Written problem ::
Reproduce the following lines verbatim, omitting the pictures.

++++ Information shown ++++

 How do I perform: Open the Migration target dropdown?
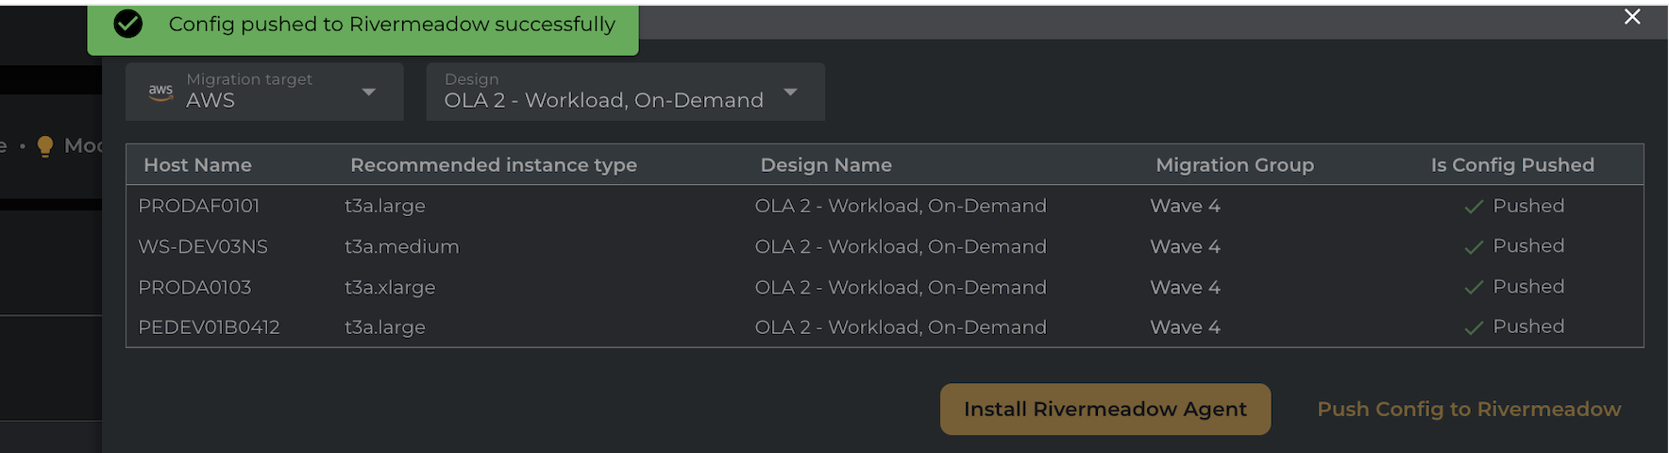(x=368, y=92)
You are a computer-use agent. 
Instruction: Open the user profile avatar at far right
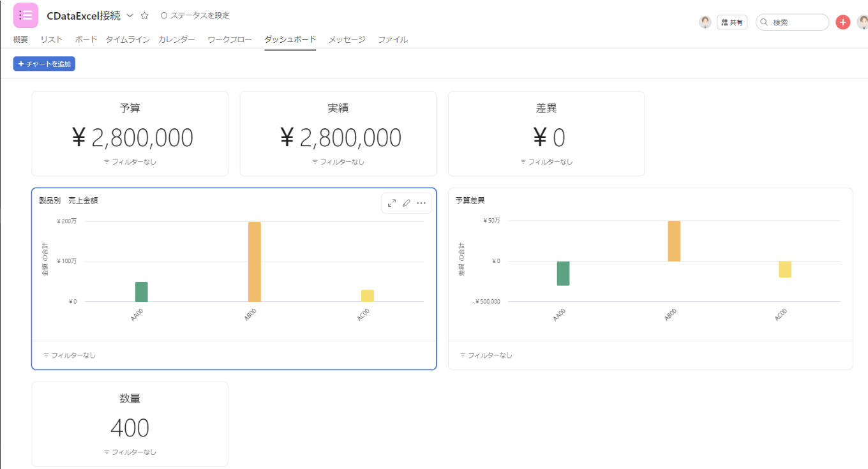coord(863,22)
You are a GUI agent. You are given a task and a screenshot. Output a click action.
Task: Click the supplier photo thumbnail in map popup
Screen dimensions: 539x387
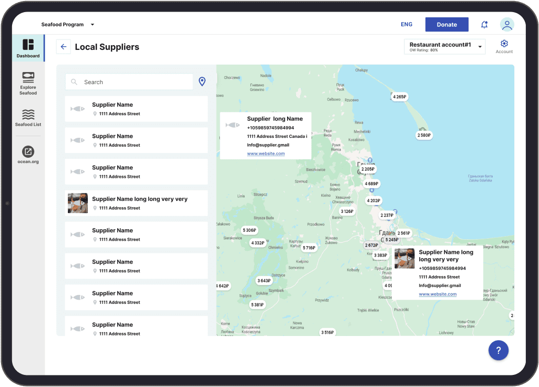pyautogui.click(x=404, y=259)
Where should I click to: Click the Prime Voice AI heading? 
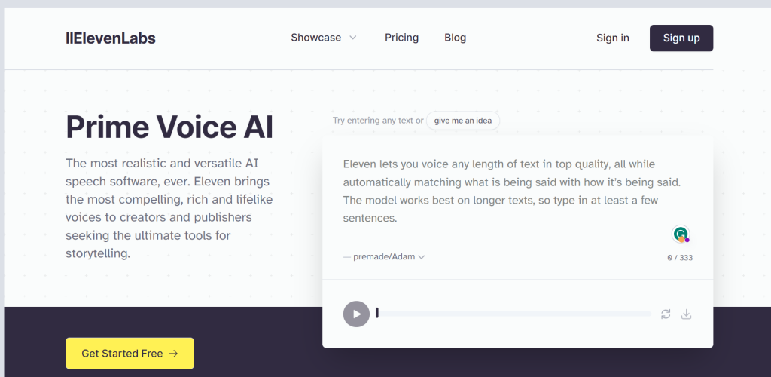[169, 127]
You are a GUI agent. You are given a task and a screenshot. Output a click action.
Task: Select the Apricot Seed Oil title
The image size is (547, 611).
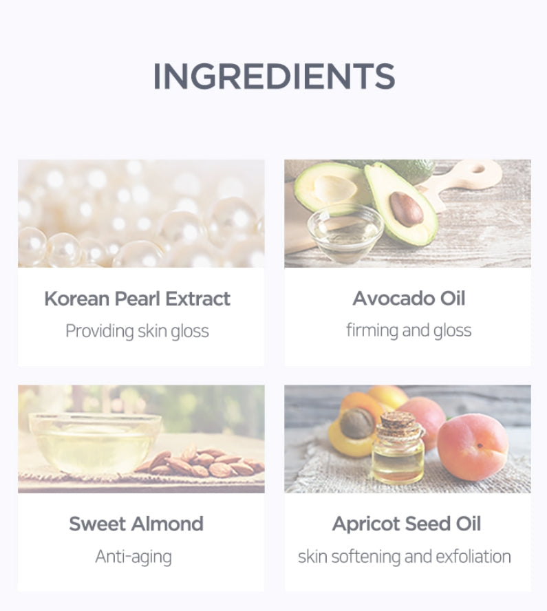point(407,524)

++++

Full response ::
 How do I perform: Open the Migration target dropdown?
(x=368, y=92)
You are a computer-use agent. 
Instruction: Open the user profile avatar at far right
coord(863,22)
You are a GUI agent. You are given a task and a screenshot. Output a click action.
Task: Click the supplier photo thumbnail in map popup
Screen dimensions: 539x387
pyautogui.click(x=404, y=259)
Where should I click to: Click the Prime Voice AI heading? 
[169, 127]
You are a GUI agent. You are given a task and a screenshot. Output a click action.
Task: Select the Apricot Seed Oil title
The image size is (547, 611).
point(407,524)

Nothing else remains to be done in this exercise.